🤖 AI Summary
This study addresses the limitation of conventional models in capturing non-adjacent spatiotemporal dependencies among counties for HIV diagnosis rate forecasting. We propose MAT-MPNN, a novel framework comprising a Mobility-aware Graph Generator (MGG) that dynamically constructs weighted spatial graphs integrating human mobility and geographic proximity—thereby relaxing the rigid fixed-neighborhood assumption—and jointly leverages Transformer architectures for temporal dynamics modeling and Message Passing Neural Networks (MPNNs) for spatial message propagation. Evaluated on county-level data from California, Florida, and New England, MAT-MPNN reduces mean squared prediction error by 39.1%, 27.9%, and 12.5%, respectively, and improves the Prediction Model Choice Criterion (PMCC) by 3.5%, 7.7%, and 3.9% over baseline models.
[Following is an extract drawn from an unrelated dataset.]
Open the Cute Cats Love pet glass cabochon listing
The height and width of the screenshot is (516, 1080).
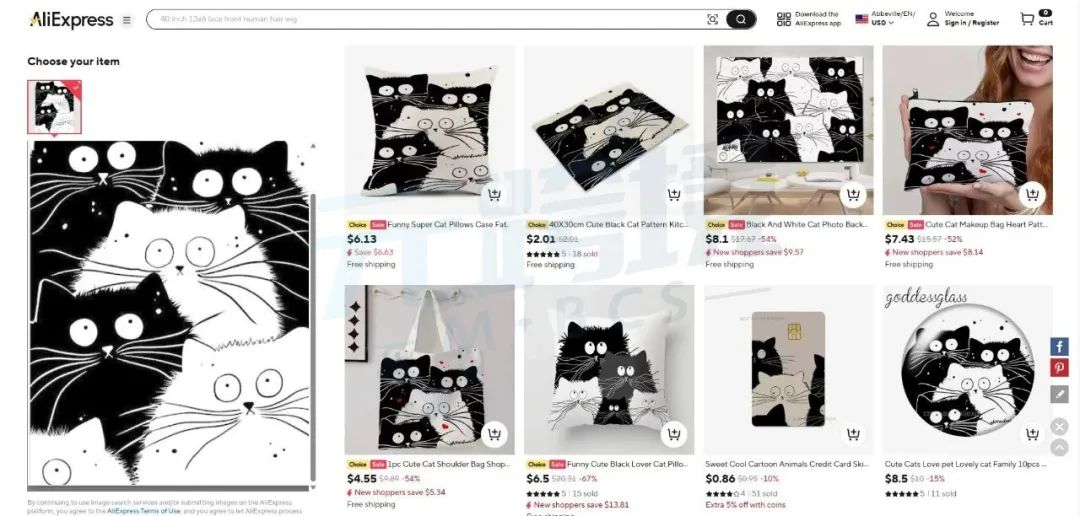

To our knowledge, this is the first work to systematically integrate mobility-driven dynamic graph learning with spatiotemporal graph neural networks, achieving significantly enhanced fine-grained accuracy in forecasting HIV transmission trends.
📝 Abstract
Human Immunodeficiency Virus (HIV) has posed a major global health challenge for decades, and forecasting HIV diagnoses continues to be a critical area of research. However, capturing the complex spatial and temporal dependencies of HIV transmission remains challenging. Conventional Message Passing Neural Network (MPNN) models rely on a fixed binary adjacency matrix that only encodes geographic adjacency, which is unable to represent interactions between non-contiguous counties. Our study proposes a deep learning architecture Mobility-Aware Transformer-Message Passing Neural Network (MAT-MPNN) framework to predict county-level HIV diagnosis rates across California, Florida, and the New England region. The model combines temporal features extracted by a Transformer encoder with spatial relationships captured through a Mobility Graph Generator (MGG). The MGG improves conventional adjacency matrices by combining geographic and demographic information. Compared with the best-performing hybrid baseline, the Transformer MPNN model, MAT-MPNN reduced the Mean Squared Prediction Error (MSPE) by 27.9% in Florida, 39.1% in California, and 12.5% in New England, and improved the Predictive Model Choice Criterion (PMCC) by 7.7%, 3.5%, and 3.9%, respectively. MAT-MPNN also achieved better results than the Spatially Varying Auto-Regressive (SVAR) model in Florida and New England, with comparable performance in California. These results demonstrate that applying mobility-aware dynamic spatial structures substantially enhances predictive accuracy and calibration in spatiotemporal epidemiological prediction.